__Goal of the exercise__:
Rewrite the records below, changing "login link" to "sign-in link" and leaving all other text as it is. Leave the pictures out of your answer.

__Source material__:
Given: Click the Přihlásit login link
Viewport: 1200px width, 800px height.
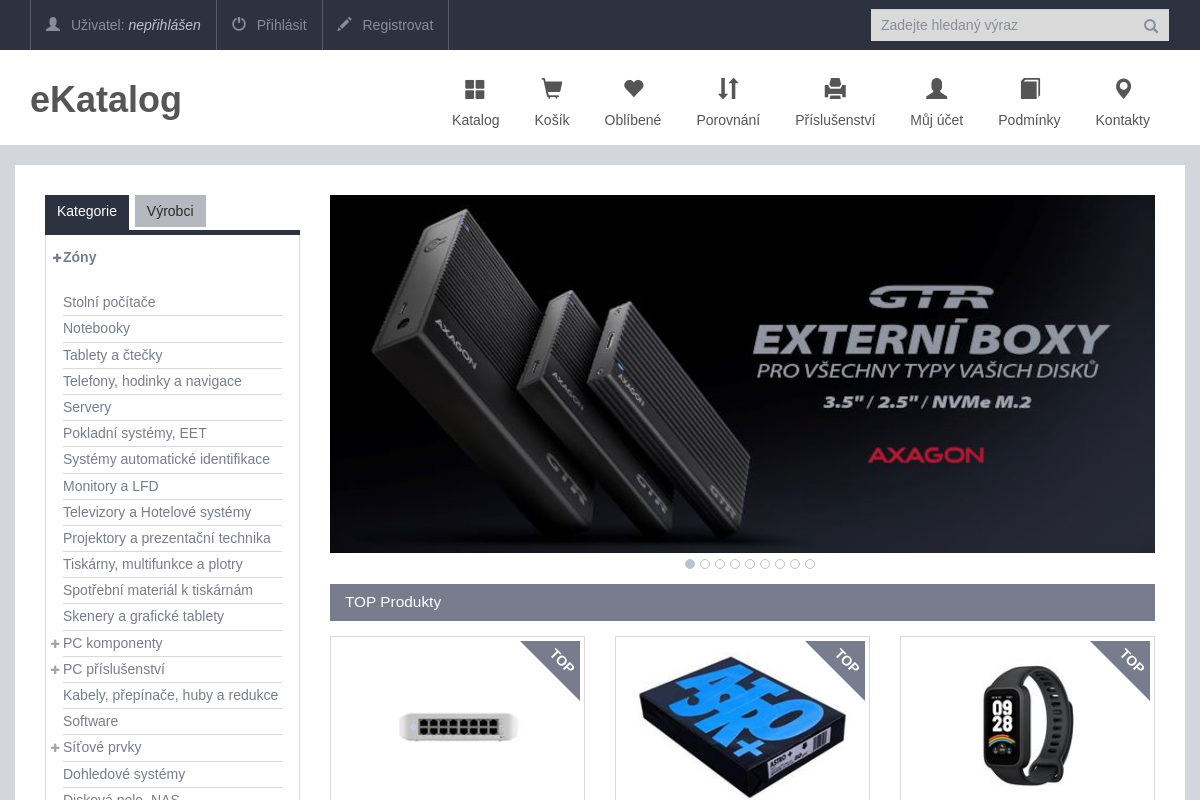Looking at the screenshot, I should pyautogui.click(x=269, y=25).
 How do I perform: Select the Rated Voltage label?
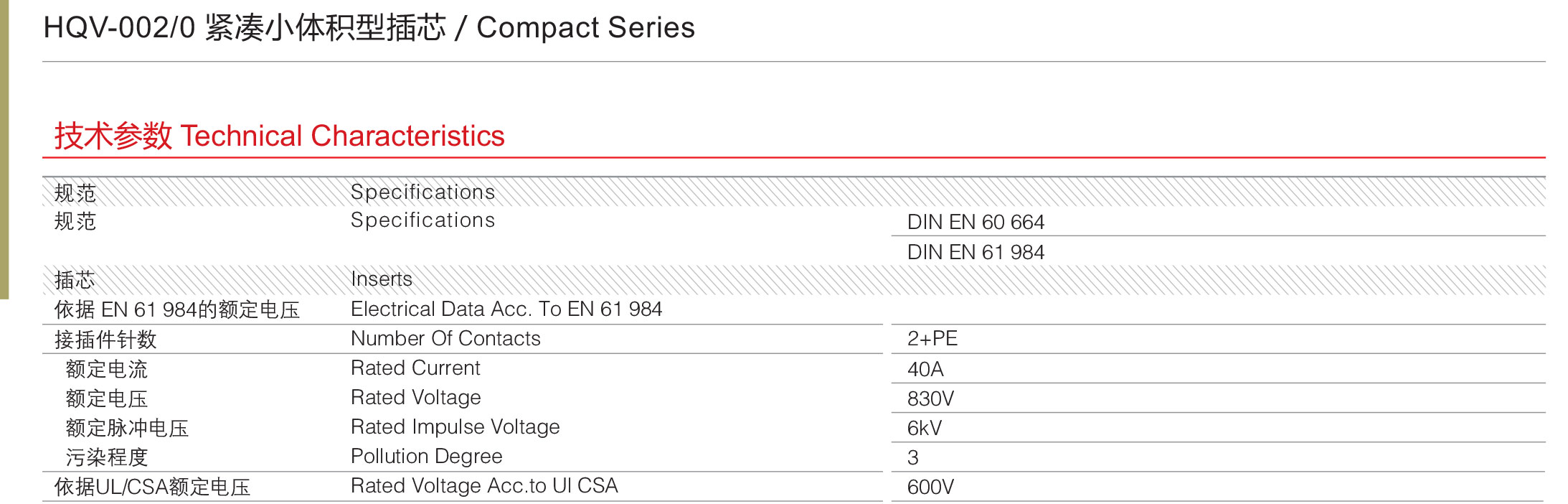tap(416, 398)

__Answer to this exercise__:
Given: Click the Přihlásit sign-in link
Viewport: 1200px width, 800px height.
Looking at the screenshot, I should pyautogui.click(x=269, y=25).
 How do I perform: Select the Rated Voltage label?
tap(416, 398)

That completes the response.